Description of the task:
Nothing but the lines from the start of the records through the line that contains "Click Show Details in combat report" is to be copied, and each is to be copied exactly.

[Given data Boundary: Start]

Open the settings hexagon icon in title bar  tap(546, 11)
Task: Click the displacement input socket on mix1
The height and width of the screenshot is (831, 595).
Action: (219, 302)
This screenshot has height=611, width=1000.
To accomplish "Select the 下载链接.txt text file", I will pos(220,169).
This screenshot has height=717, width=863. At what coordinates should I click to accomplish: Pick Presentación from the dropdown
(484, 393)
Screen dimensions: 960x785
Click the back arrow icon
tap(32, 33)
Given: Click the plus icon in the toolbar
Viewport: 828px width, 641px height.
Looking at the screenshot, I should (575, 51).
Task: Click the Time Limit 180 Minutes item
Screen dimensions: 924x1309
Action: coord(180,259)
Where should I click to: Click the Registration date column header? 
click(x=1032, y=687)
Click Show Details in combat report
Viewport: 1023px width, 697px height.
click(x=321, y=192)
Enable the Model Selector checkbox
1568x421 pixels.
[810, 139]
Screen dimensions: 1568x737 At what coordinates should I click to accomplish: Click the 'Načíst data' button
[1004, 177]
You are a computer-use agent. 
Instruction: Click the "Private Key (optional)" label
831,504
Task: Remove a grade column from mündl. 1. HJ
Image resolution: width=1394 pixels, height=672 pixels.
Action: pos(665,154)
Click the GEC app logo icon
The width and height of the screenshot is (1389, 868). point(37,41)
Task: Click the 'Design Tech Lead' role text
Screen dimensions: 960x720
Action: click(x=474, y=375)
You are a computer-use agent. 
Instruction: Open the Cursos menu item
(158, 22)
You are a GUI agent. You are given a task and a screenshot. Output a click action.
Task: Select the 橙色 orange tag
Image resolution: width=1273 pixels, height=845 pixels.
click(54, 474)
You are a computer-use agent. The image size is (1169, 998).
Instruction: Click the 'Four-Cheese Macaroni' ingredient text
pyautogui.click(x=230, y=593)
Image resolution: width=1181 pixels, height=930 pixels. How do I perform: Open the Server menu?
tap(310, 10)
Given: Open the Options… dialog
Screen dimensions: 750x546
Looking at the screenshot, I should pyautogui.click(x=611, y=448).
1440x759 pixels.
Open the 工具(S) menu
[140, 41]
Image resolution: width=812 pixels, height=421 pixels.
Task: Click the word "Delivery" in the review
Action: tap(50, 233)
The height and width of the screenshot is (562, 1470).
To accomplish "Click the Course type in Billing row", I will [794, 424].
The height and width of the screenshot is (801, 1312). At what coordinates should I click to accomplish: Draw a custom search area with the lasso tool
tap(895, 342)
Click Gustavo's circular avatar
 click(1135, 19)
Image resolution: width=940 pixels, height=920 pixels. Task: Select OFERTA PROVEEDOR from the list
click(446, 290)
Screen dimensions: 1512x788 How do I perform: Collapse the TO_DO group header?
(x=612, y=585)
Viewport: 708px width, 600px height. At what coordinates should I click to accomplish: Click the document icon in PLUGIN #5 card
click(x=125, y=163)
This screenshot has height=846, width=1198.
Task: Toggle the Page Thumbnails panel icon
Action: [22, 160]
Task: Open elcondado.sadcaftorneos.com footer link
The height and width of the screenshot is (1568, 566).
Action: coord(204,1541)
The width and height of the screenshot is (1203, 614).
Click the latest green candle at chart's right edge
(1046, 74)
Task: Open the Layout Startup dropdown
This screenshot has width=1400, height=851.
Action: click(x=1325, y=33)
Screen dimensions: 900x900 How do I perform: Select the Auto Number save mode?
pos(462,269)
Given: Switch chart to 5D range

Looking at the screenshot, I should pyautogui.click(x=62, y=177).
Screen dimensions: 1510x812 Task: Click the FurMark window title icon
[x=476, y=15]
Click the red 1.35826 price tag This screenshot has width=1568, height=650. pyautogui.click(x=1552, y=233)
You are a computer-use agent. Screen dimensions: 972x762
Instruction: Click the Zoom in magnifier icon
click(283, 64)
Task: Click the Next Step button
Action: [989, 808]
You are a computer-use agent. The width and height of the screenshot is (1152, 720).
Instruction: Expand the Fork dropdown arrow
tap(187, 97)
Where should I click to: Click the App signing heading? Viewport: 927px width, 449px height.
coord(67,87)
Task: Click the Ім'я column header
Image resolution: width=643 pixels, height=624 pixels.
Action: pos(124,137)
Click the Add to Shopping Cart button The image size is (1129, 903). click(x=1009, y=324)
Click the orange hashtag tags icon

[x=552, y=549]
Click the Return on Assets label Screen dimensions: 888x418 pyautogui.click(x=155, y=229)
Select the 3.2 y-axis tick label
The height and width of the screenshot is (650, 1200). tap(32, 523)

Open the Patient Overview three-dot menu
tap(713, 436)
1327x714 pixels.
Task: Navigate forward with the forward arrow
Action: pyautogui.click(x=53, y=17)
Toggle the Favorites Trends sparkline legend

[Given data Boundary: End]

Written response:
Open the settings hexagon icon in title bar  tap(546, 11)
Task: Click the displacement input socket on mix1
The height and width of the screenshot is (831, 595).
Action: (219, 302)
This screenshot has height=611, width=1000.
To accomplish "Select the 下载链接.txt text file", I will pos(220,169).
This screenshot has height=717, width=863. At what coordinates should I click to accomplish: Pick Presentación from the dropdown
(484, 393)
Screen dimensions: 960x785
Click the back arrow icon
tap(32, 33)
Given: Click the plus icon in the toolbar
Viewport: 828px width, 641px height.
Looking at the screenshot, I should (575, 51).
Task: Click the Time Limit 180 Minutes item
Screen dimensions: 924x1309
Action: coord(180,259)
Where should I click to: Click the Registration date column header? 
click(x=1032, y=687)
Click Show Details in combat report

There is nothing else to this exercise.